Beautifully filmed, Pretty Baby recounts the life of Violet (Shields) who, raised in a visually stunning Storyville bordello, has no concept of how the rest of the world functions. The photographer Ernest J. Bellocq (Keith Carradine) becomes fascinated with the young girl, and begins photographing her. When Violet's mother leaves with a new husband, the girl begins to see Bellocq as a possible path to a new life. Carradine portrays the enigmatic photographer as a gentle outsider who chooses not to abuse the girl's attentions. The real-life Bellocq was deformed and (possibly) impotent.
Violet's implied sex scenes take place well off-camera, and her nudity (filmed with Shield's mother on-site) does serve a purpose. In the film's earliest sequences, Violet appears made up as a miniature adult, delivering the brothel's messages and preparing the Madame's opium pipe. When she first appears nude, she is taking a bath; she stands up for a potential client to see her. That moment rather dramatically illustrates that, although she has recently reached puberty, she is very much a child.
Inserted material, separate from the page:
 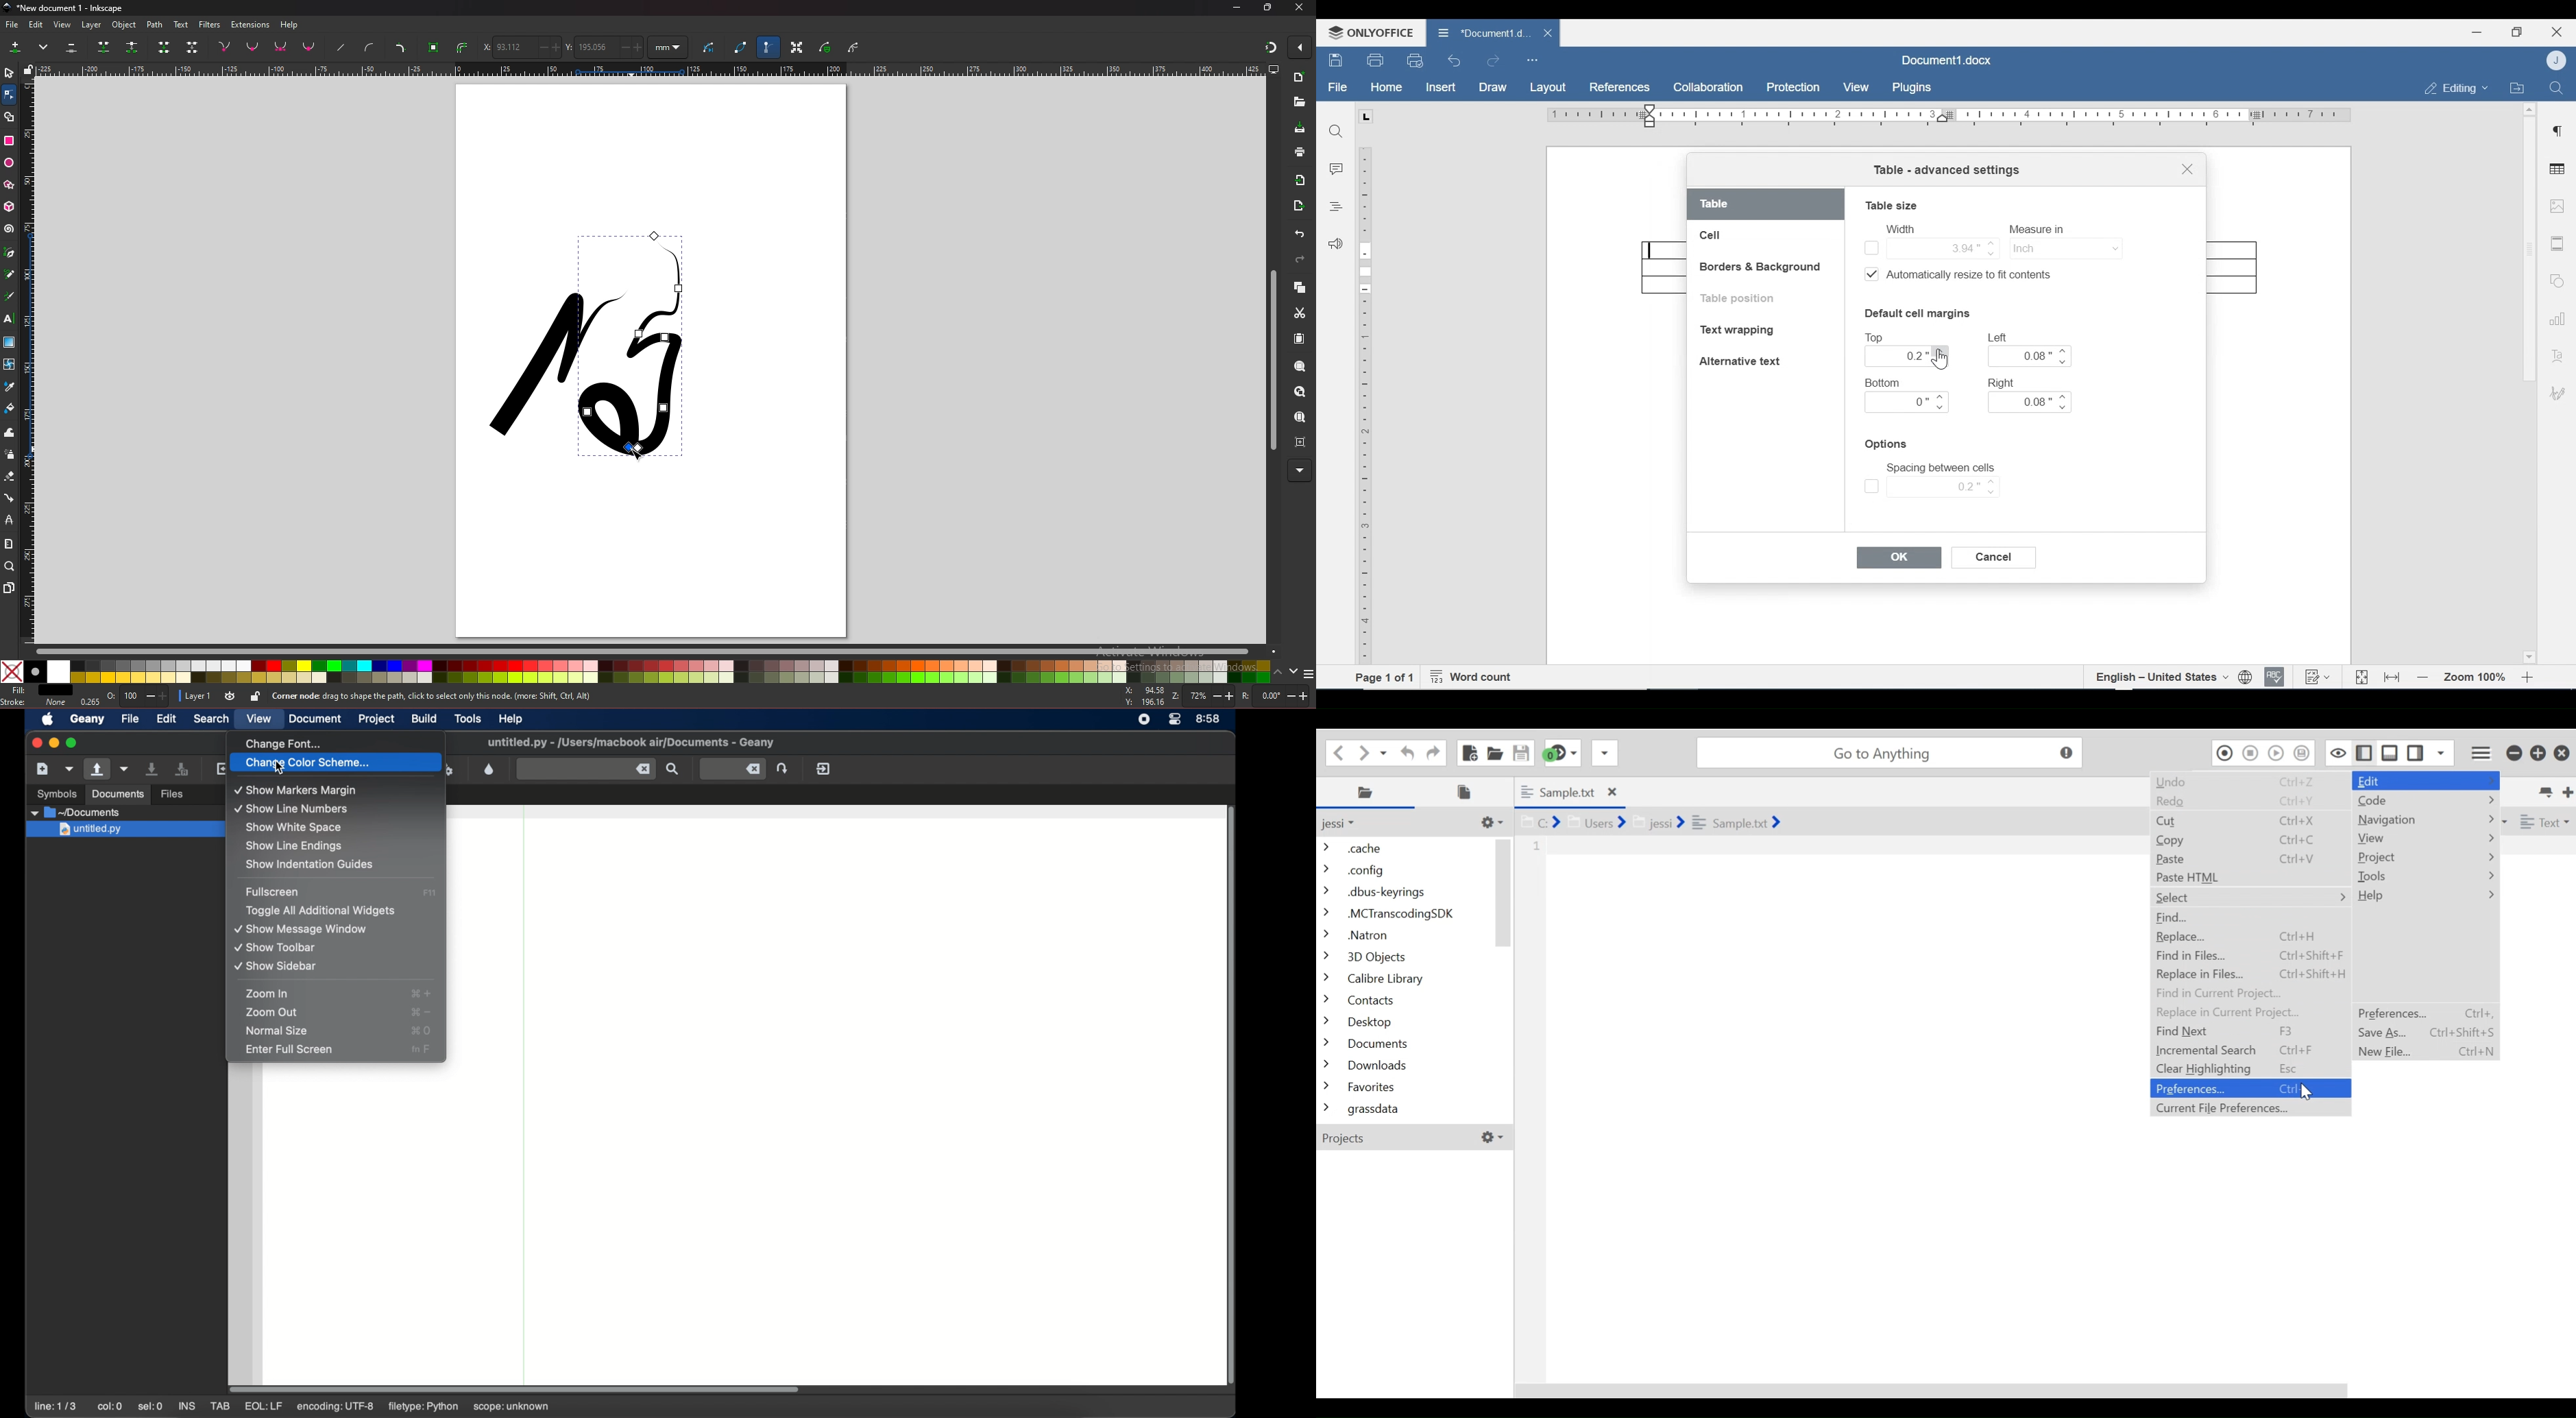 What do you see at coordinates (1857, 87) in the screenshot?
I see `View` at bounding box center [1857, 87].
The thought that her virginity will soon be auctioned to the highest bidder strikes the viewer in that instant as terribly shocking.
Of course, the reason for the nudity does not by itself negate criticism. Many people would argue that such scenes, however artistically done, remain improper. The film did not strike me as pornographic, but I have no doubt that it draws pedophiles along with its broader audience, and I would not choose to watch it again.
Pretty Baby, with its ambivalent treatment of the brothel life and uncertain ending, is far from perfect. Its strengths lie in its ability to capture its subjects' inherent uncertainties, including Violet's half-child/half-adult life. Malle also shows us how normal the Red Light District might seem to its inhabitants, and the hypocrisies of a culture which condemned those inhabitants, even while some of its most respectable men used their services. It evokes our own culture, which both criticizes and, through the mass media, revels in the sexualization of childhood and adolescence.
The film will shock many people, but what appears onscreen pales beside the vulgar reality captured in Rose's Storyville, New Orleans.
The adult Brooke Shields has since decried the sexualized treatment she received at a young age.